Exercise:
In the book reviews, by how many votes did J.J. 'Sceilg' O'Kelly beat Richard Hazelton for the Louth seat?

Text provided:
I can only speculate that the text of the manuscript found on Kenna’s computer was a draft—nearly the final draft, but a draft nonetheless. It had reached the stage at which he would have collaborated with the publisher to fine-tune it, and it simply wasn’t checked carefully before going into print.

What can be done? Well, this is a nicely produced hardback. Perhaps the O’Brien Press will issue a handsome, fully edited paperback that will do Dr Kenna’s legacy justice.

Donal Hall’s Louth: the Irish revolution 1912–23 is the latest in the Four Courts series, overseen by Maynooth University and DCU, examining the period county by county. One remarkable aspect of Louth is the natural north/south divide in virtually all aspects of county life, whether economic, political or cultural. For example, the Parnell/Healy split festered there right up to the 1918 general election. I confess a personal interest here, as my grandfather, J.J. ‘Sceilg’ O’Kelly, who was from Valentia and living in Glasnevin, won that seat for Sinn Féin, beating Richard Hazelton of the IPP by just 255 votes. Also, ‘By the standards of Louth it was a relatively peaceful election …’. Hall writes extremely well and condenses a great deal of material into a slim, easy-to-read, coherent whole.

Among new releases from the Irish Academic Press are Jeffrey Leddin’s impressive study, The Labour Hercules: the Irish Citizen Army and Irish republicanism 1913–23, and Okan Ozseker’s Forging the border: Donegal and Derry in times of revolution 1911–1925.

Using newly found correspondence and interviews, Trish Ferguson’s succinct but detailed Maud Gonne offers a reappraisal of that lady’s lifelong contribution to the political and cultural landscape of Ireland. By the early 1890s Gonne was already widely recognised as a political activist and writer, but in the current decade of centenaries she is often ignored entirely or relegated to being John McBride’s ex-wife or Yeats’s muse. Ferguson hopes to emphasise ‘Gonne’s political acumen and the importance of the role she played through the international press’.

Former Dublin Lord Mayor Mícheál Mac Donncha has written an engaging history of the central role played by the Mansion House in the revolutionary years. He has special praise for his predecessor of the time, Laurence O’Neill, who ensured that it was a venue ‘where freedom of speech and assembly could be exercised by all’. It’s in Irish and English—just flip it over to your choice.

Paul Connolly’s The landed estates of County Roscommon is his third self-published study of his native county. It seems that Roscommon is awash with once-great houses, and in this coffee-table treatment he examines twelve estates, some well known—Castlecoote, Frenchpark, Castlerea and Strokestown Park—and others that have been lost to the public imagination. The appeal of the book is that the focus is as much on the people of the houses as on the structures themselves.

The busy Mallow Field Club Journal includes articles on a pugilistic bout in Bottlehill in 1821 and Jesuit Fr John Sullivan, while Ríocht na Midhe tackles the Stopfords of Blackwater House and the early years of the Laytown races.

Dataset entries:
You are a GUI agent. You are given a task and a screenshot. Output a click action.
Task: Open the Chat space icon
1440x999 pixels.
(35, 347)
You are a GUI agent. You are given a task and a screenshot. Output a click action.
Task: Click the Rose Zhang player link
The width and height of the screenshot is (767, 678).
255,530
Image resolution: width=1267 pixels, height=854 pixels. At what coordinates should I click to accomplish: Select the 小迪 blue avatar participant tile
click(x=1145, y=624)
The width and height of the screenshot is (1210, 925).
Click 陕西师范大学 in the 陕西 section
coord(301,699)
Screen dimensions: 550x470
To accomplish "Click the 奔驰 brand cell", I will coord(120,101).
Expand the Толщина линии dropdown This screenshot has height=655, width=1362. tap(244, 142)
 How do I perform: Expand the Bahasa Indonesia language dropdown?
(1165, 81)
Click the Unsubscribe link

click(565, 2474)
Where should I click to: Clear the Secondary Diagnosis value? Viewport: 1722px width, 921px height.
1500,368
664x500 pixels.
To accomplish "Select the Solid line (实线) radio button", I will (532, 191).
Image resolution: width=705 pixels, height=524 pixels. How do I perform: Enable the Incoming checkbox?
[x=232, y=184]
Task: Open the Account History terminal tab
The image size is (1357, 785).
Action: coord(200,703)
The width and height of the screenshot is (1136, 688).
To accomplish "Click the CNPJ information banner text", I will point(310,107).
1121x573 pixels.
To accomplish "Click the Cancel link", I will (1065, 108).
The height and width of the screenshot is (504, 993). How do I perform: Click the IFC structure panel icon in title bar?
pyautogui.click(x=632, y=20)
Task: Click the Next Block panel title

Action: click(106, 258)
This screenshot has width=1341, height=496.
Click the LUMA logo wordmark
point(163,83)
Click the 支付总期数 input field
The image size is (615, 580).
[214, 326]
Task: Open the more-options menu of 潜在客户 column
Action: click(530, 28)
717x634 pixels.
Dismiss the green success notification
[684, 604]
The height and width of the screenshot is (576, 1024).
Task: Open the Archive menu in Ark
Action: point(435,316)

Result of this exercise:
By 255 votes.